Domestic abuse and violence is something that affects every person of every gender, race, sexual orientation, ability, ethnicity, nationality, religion and so on. But, disproportionately, we see the same white, straight, cisgender-bodied women representing the survivors of domestic abuse. What happens when we dive into the reality of domestic abuse is that the numbers aren’t inclusive and representative for transgender individuals. According to the Partnership Against Domestic Violence, every nine seconds a woman is battered in the United States; and around the world, one in four women has been coerced into sex, beaten, or harassed. Though these numbers are frightening, they tend to leave out the transgender community in which there has been little research. According to a 2011 survey by the National Center for Transgender Equity (NCTE) and the National Gay and Lesbian Task Force (NGLTF), one in five trans people have experienced domestic violence at home for their nonconforming gender identities.

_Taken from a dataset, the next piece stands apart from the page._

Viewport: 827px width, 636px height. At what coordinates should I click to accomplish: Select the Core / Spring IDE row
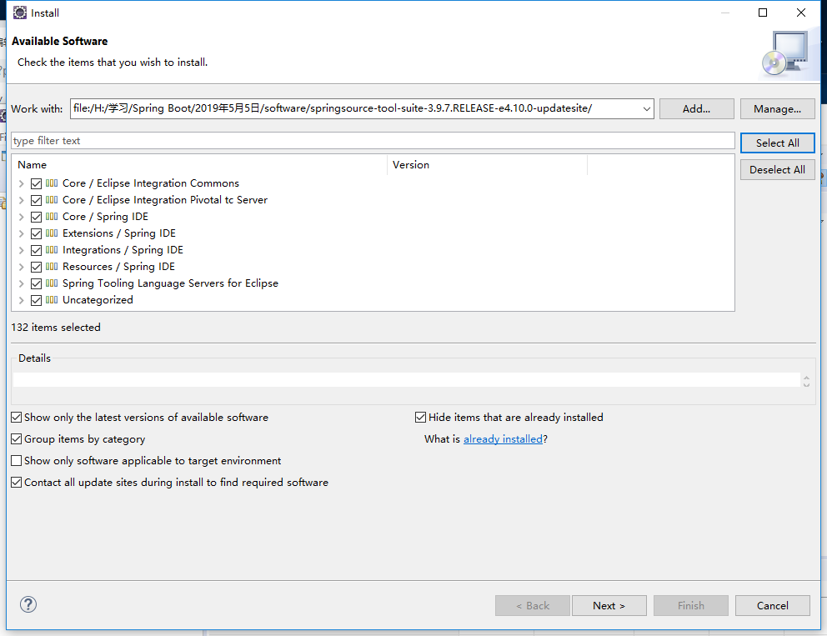point(373,216)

It is time to stop acting like domestic violence and abuse don’t affect everyone, and it’s time to start looking at the bodies who are being left out of the statistics and the media limelight. Domestic violence for transgender individuals is not always the same as it is for their cisgender counterparts. Violence against gender-nonconforming individuals often starts with the people they love most. Their nonconformity into strict gender norms is often used against them and leads to domestic violence that can reach far beyond physical abuse. Because abuse became so normal in relationships with transgender people, along with the lack of resources that explain how domestic abuse affects these individuals, theirs tends to be a continuing of the abuse because it has become so normalized. If transgender people have been surrounded by physical and emotional abuse for extended periods, and relationship development is based on systems of abuse, survivors can see their situations as part of a normal “healthy” relationship.
Domestic abuse for transgender people can look very different than for their cisgender brothers and sisters. Emotional abuse is one of the most common forms of abuse and can easily be normalized in any relationship. But, abusers can use their partner’s gender identity as a tactic to keep them “in line,” saying things like “you’re not a real man/woman,” “no one will want f*ck someone like you,” and/or misusing pronouns or calling them “it.” This form of emotional abuse is all too real within the transgender community and has often, as noted above, become a normalized form of abuse in relationships. Abusers will use power tactics that are not always as common within cisgender couples i.e. exploiting and patrolling their gender expression via hiding imperative items of clothing like binders and wigs. Domestic abuse isn’t going to be as clear-cut in some of these situations because of tactics like these, but it is imperative to understand that it happens to bodies that are not cisgender.
Transgender people have been continuously left out of the conversation of domestic violence and domestic abuse. Their statistics have been overlooked and options for them to seek out help i.e. center’s and shelters are limited because of the lack of knowledge of how domestic violence affects them. It can be very difficult for trans individuals to find a support system that is going to value their lives over their gender nonconformity. Let’s continue this conversation and stop the stigma when talking about domestic abuse within the LGBTQ+ community. Domestic abuse happens to all bodies, no matter their race, sexual orientation, gender, or gender expression.